Unfortunately, making a resolution is the easy part. Following through is the hard part.
Here are four signs you’re not committed to your financial resolutions, according to David Reyes, retirement financial advisor and founder of Reyes Financial Architecture, Inc. — and his advice on how to change that.
Failing To Make Specific Goals
Reyes said that making a resolution to save money without a specific amount or goal is a sign that you’re not committed to doing it.
How To Change It: Set SMART Goals
Reyes said to set SMART goals to help you follow through with resolutions like saving money. He said SMART goals are:
- Specific: Instead of “save more,” define a concrete amount or percentage of your income.
- Measurable: Track your progress with budgeting apps, charts or progress reports.
- Attainable: Start with smaller, achievable steps to build momentum and confidence.
- Relevant: Ensure your goals align with your overall financial priorities and desires.
- Time-bound: Set deadlines for milestones and the overall resolution.
Lack of Action or Planning
Another sign you’re not committed to your financial resolutions is a lack of action or planning on your part. Here are some examples, according to Reyes:
- Procrastinating on setting up automated transfers, if you’re trying to save.
- Failure to create a budget or track spending, if you’re living paycheck to paycheck and want to know where your money is going.
How To Change It: Plan and Automate
The only way to keep track of your income and spending and consistently put money toward savings is to plan and automate, Reyes said. Here’s his advice:
- Create a budget by utilizing a budgeting app or spreadsheet: Allocate income for expenses, savings and debt repayment. Track spending, set reminders and visualize progress.
- Automate transfers: Schedule recurring contributions to savings.
Responding Emotionally Instead of Logically to Challenges
Challenges and setbacks will happen, and it’s important to deal with those logically, said Reyes. Here are some signs you’re not committed to financial resolutions like sticking to a budget or paying off debt, according to Reyes:
- Easily succumbing to temptation or giving up after minor setbacks. This could be frequent impulse purchases, skipping budget tracking due to frustration or feeling discouraged by slow progress.
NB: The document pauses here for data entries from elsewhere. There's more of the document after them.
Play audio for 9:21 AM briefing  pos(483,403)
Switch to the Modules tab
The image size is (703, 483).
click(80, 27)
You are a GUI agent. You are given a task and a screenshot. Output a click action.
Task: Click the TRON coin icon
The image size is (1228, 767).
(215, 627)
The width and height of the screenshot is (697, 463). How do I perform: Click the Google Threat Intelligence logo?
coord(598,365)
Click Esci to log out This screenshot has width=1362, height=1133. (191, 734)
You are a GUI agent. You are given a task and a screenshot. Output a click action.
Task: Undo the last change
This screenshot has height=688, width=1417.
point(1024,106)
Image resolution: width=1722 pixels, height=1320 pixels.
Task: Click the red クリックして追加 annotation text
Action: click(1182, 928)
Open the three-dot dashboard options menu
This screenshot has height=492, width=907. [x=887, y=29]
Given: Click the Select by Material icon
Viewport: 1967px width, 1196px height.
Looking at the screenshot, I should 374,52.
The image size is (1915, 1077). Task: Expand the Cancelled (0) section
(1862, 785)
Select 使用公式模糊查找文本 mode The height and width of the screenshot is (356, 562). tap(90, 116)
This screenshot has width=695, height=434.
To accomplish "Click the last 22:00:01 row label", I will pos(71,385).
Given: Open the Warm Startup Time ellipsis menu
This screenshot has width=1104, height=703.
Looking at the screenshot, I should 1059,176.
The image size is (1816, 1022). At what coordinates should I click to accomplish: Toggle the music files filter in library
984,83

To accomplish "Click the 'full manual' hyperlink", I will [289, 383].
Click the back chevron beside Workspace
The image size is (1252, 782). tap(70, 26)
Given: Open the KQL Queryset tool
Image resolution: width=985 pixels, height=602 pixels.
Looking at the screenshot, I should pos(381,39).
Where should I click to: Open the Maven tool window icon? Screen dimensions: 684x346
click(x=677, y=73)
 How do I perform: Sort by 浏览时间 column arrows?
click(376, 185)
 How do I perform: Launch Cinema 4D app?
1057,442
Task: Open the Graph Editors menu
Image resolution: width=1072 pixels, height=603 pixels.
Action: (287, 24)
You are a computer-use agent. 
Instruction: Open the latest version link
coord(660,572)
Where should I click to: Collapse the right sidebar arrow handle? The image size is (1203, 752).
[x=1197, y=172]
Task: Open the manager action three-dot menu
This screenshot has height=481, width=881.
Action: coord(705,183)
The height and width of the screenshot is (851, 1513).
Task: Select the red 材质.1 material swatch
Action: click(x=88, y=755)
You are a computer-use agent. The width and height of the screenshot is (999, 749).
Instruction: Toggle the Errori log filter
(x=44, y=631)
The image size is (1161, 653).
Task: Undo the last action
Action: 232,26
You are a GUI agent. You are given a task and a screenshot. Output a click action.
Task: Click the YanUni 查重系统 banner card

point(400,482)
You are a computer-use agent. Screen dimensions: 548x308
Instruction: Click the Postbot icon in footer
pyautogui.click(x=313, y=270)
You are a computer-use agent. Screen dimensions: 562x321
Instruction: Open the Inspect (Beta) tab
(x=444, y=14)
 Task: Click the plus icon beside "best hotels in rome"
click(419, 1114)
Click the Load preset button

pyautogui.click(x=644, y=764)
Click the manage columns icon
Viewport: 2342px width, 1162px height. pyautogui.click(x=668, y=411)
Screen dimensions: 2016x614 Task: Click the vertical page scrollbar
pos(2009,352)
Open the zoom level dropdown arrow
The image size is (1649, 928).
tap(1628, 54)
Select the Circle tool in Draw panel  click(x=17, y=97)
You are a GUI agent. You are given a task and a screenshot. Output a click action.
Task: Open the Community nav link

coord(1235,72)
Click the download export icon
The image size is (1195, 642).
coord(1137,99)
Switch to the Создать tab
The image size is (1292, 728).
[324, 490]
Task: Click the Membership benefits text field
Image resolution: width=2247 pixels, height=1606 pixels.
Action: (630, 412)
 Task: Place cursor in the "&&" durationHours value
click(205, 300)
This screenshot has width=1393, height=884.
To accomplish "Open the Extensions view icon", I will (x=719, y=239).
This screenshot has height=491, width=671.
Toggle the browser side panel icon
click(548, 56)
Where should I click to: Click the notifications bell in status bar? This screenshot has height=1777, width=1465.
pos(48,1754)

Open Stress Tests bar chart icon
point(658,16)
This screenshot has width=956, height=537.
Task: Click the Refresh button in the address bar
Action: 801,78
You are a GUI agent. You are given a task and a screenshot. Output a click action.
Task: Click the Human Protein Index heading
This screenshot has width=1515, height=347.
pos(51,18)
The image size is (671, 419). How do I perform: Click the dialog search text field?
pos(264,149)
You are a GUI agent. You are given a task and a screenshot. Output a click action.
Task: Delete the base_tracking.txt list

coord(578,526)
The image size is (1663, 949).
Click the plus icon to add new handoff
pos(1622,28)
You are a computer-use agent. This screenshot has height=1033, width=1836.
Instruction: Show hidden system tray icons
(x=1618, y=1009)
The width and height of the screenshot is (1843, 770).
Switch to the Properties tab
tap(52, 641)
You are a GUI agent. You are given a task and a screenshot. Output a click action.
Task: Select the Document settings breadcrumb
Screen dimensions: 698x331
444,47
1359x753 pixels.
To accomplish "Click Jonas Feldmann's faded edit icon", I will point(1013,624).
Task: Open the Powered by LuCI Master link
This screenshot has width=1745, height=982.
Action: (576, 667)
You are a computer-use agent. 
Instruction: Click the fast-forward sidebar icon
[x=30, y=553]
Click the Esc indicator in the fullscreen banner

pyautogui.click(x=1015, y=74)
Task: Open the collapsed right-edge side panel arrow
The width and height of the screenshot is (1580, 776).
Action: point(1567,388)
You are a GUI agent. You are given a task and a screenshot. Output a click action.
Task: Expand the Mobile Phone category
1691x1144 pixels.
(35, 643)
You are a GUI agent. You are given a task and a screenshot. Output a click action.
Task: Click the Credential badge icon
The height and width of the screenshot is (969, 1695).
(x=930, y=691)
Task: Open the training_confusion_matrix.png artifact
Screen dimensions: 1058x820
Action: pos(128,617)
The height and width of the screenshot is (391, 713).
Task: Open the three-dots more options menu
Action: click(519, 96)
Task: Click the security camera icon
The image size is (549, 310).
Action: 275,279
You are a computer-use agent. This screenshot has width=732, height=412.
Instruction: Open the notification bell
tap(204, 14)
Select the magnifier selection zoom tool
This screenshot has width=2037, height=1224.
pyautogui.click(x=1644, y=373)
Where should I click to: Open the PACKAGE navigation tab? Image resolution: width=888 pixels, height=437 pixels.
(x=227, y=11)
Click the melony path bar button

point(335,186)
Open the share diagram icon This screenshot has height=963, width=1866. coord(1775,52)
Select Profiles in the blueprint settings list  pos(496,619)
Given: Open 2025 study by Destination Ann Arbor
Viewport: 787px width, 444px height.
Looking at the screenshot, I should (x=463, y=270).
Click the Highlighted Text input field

- Making excuses or justifying overspending instead of acknowledging it as a setback.
- Feeling overwhelmed by existing debt or inadequate income: This can make saving or prioritizing financial goals seem futile and lead to emotional disengagement.
How To Change It: Address Underlying Issues
Here are Reyes’ suggestions on how to commit to your financial resolutions instead of letting your emotions rule you.
- Identify the root cause of overspending or debt: Are emotional triggers, lack of knowledge or lifestyle factors at play?
- Develop coping mechanisms: Address emotional spending with alternative stress-management techniques.
- Seek help for financial trauma or addiction: Professional support can be crucial for overcoming past financial difficulties.
Lack of a Support System
When you surround yourself with people who don’t share your financial goals — or friends or family who encourage impulsive spending and prioritize immediate gratification — Reyes said it can make adhering to resolutions challenging.
How To Change It: Seek Support and Accountability
Reyes suggested the following actions to help you commit to your financial resolutions:
- Find a financial accountability partner: Share progress with a friend, family member or financial coach.
- Join online communities or forums: Connect with others with similar goals for encouragement and support.
- Seek professional guidance: Consult a financial advisor or counselor for personalized advice and strategies.
Reyes also said that you should be willing to make adjustments to your resolutions, because unexpected events or changes in circumstances might require them. Also, he said to be prepared for setbacks. If they happen, he advises analyzing the reason behind the setback and then planning how to avoid the same thing in the future.
Finally, he said to make a habit of acknowledging your progress toward your resolutions — no matter how small — and even reward yourself in some small way to celebrate.